TASK TO COMPLETE → Could you give the material again from the line with "Given: Click the anchor alarm icon" to the line with "pos(116,112)", substituting "anchor watch icon" for "anchor alarm icon" and leaving everything else unchanged?

INPUT FOR THIS TASK →
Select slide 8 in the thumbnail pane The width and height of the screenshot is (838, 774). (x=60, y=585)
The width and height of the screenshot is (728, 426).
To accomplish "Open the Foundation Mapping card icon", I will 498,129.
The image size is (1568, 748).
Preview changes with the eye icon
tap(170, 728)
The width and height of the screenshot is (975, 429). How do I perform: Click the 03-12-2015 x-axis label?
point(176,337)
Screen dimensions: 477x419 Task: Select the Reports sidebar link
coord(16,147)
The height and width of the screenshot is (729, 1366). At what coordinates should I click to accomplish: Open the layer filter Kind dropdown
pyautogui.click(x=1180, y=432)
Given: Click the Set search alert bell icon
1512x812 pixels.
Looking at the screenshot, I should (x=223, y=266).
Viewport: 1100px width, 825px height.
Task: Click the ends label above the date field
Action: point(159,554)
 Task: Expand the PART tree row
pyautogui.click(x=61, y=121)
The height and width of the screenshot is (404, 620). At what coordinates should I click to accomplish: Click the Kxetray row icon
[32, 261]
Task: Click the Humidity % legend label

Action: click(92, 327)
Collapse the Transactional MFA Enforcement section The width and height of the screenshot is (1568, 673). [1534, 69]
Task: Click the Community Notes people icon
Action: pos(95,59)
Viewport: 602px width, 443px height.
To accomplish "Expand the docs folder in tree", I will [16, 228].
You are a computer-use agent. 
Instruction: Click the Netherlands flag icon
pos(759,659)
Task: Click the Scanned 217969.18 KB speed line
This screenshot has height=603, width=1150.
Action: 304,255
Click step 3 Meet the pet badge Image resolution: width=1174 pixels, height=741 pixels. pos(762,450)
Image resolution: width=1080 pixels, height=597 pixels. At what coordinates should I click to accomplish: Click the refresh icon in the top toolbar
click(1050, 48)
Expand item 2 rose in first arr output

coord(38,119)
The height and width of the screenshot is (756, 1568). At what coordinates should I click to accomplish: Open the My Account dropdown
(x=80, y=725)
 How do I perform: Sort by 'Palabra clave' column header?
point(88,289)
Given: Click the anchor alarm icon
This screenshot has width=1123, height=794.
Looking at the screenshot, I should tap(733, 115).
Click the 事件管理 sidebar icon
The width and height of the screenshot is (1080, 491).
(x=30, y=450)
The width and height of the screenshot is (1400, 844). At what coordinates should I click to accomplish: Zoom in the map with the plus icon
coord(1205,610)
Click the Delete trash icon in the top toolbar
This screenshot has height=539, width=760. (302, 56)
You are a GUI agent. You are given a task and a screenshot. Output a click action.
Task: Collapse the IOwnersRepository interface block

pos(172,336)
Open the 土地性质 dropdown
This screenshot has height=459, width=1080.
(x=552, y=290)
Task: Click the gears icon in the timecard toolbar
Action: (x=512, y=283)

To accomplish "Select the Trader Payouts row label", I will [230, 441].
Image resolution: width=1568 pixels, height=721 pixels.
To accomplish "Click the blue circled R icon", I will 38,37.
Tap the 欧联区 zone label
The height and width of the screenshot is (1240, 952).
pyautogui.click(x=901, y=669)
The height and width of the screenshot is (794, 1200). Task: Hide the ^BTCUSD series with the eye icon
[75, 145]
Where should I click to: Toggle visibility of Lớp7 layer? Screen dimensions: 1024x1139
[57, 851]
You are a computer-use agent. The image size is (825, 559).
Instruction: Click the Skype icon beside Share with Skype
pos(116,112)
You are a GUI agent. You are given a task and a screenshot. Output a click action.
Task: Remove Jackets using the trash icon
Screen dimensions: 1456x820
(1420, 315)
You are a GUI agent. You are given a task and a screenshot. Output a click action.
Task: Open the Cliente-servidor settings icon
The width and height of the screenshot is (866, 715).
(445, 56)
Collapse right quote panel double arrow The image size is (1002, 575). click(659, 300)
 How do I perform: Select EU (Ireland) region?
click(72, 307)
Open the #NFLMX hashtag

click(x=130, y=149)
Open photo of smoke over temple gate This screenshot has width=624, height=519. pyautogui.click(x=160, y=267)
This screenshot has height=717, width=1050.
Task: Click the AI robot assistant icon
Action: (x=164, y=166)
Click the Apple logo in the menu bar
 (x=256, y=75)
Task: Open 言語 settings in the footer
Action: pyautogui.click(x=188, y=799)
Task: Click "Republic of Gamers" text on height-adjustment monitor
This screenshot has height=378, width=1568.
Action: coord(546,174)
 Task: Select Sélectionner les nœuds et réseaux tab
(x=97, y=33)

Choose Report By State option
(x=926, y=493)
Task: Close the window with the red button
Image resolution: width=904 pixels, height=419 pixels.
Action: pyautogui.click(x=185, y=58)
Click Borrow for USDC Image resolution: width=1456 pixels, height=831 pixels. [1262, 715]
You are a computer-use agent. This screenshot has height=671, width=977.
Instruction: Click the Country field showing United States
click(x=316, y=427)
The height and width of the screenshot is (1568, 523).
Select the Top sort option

THE SOLUTION →
Given: Click the anchor watch icon
This screenshot has width=1123, height=794.
Looking at the screenshot, I should tap(733, 115).
Click the 事件管理 sidebar icon
The width and height of the screenshot is (1080, 491).
(x=30, y=450)
The width and height of the screenshot is (1400, 844). At what coordinates should I click to accomplish: Zoom in the map with the plus icon
coord(1205,610)
Click the Delete trash icon in the top toolbar
This screenshot has height=539, width=760. (302, 56)
You are a GUI agent. You are given a task and a screenshot. Output a click action.
Task: Collapse the IOwnersRepository interface block

pos(172,336)
Open the 土地性质 dropdown
This screenshot has height=459, width=1080.
(x=552, y=290)
Task: Click the gears icon in the timecard toolbar
Action: (x=512, y=283)

To accomplish "Select the Trader Payouts row label", I will [230, 441].
Image resolution: width=1568 pixels, height=721 pixels.
To accomplish "Click the blue circled R icon", I will 38,37.
Tap the 欧联区 zone label
The height and width of the screenshot is (1240, 952).
pyautogui.click(x=901, y=669)
The height and width of the screenshot is (794, 1200). Task: Hide the ^BTCUSD series with the eye icon
[75, 145]
Where should I click to: Toggle visibility of Lớp7 layer? Screen dimensions: 1024x1139
[57, 851]
You are a computer-use agent. The image size is (825, 559).
Instruction: Click the Skype icon beside Share with Skype
pos(116,112)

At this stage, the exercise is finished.